The atmosphere was lively with a steady stream of customers coming and going. We tucked heartily into our food made more delicious by several types of curry gravy that we kept adding to our rice for that extra spicy flavour. In fact I ate a little too much. Some of the waiters were having their lunch and one of them asked me if I wanted extra rice. I told him I have had enough but he insisted that I should accept the ladleful of rice that he was offering.

Deep-fried bananas, curry puffs, and vadais at Restoran Kanna Curry House
Deep-fried bananas, curry puffs, and vadais at Restoran Kanna Curry House.

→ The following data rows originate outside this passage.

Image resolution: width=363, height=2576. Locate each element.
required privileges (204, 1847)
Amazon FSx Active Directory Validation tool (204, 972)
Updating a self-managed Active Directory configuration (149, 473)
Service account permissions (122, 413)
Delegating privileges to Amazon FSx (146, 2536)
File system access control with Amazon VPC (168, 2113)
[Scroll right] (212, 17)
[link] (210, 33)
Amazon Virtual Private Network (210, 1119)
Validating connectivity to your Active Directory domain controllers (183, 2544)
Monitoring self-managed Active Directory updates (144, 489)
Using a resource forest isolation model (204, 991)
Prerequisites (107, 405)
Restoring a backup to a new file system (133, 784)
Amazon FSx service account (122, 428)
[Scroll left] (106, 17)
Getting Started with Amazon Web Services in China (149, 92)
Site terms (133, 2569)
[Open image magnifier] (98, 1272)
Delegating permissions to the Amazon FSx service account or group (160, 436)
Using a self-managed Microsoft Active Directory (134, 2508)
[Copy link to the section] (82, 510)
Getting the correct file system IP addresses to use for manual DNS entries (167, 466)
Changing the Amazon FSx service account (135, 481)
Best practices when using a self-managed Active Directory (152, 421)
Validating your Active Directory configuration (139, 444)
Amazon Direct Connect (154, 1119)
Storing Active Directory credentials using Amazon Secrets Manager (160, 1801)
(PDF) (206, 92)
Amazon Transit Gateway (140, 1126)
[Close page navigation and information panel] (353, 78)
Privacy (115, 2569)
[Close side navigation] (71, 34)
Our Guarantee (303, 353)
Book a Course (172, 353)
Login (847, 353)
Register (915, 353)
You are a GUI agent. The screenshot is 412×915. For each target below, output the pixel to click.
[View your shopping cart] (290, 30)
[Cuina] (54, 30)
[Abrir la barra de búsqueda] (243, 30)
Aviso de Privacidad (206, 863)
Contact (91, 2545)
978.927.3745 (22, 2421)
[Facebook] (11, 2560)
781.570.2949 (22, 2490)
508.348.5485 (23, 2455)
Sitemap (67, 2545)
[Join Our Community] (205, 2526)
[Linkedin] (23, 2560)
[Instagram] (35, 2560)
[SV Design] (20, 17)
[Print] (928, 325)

Apart from the food, this restaurant gets extra points for the ramp and friendly service. Banana leaf rice is RM5 per person for as much as one could eat. The price for the side orders and drinks were stated on the signboard. The next time we eat at Kanna Curry House, we want to try the deep fried chicken and fishes as well, and not forgetting the vadais, curry puffs and deep-fried bananas. They looked tempting but we were already too full from just eating the banana leaf rice alone.

Fish Head Mee Hoon Soup At Restoran New Curry

It is not often that I come across restaurants that serve food with flavours that my tastebuds wholeheartedly embrace. Good food is hard to find anywhere, be it in Penang, Ipoh or the Klang Valley. Nevertheless, Wuan and I were pleasantly surprised to discover a restaurant near where we live that has never failed to tantallise our our appetite. This restaurant is one of the few that has us going back for more, more of the same and a little more of the good spread available in their extensive menu.

Now, I am not a great fan of fish head noodle. The messiness of picking out the bones always puts me off. Besides that, the fish head noodles in Penang usually came with thick noodles that I did not quite like. I cannot even remember the last time I had it. One day while deciding what to eat in Restoran New Curry at Jusco Taman Maluri, Wuan convinced me to give the fish head noodle there a try. We were already regular patrons there long before that but we usually ordered rice or noodle dishes.

Restoran New Curry Fish Head Mee Hoon Soup
Restoran New Curry Fish Head Mee Hoon Soup.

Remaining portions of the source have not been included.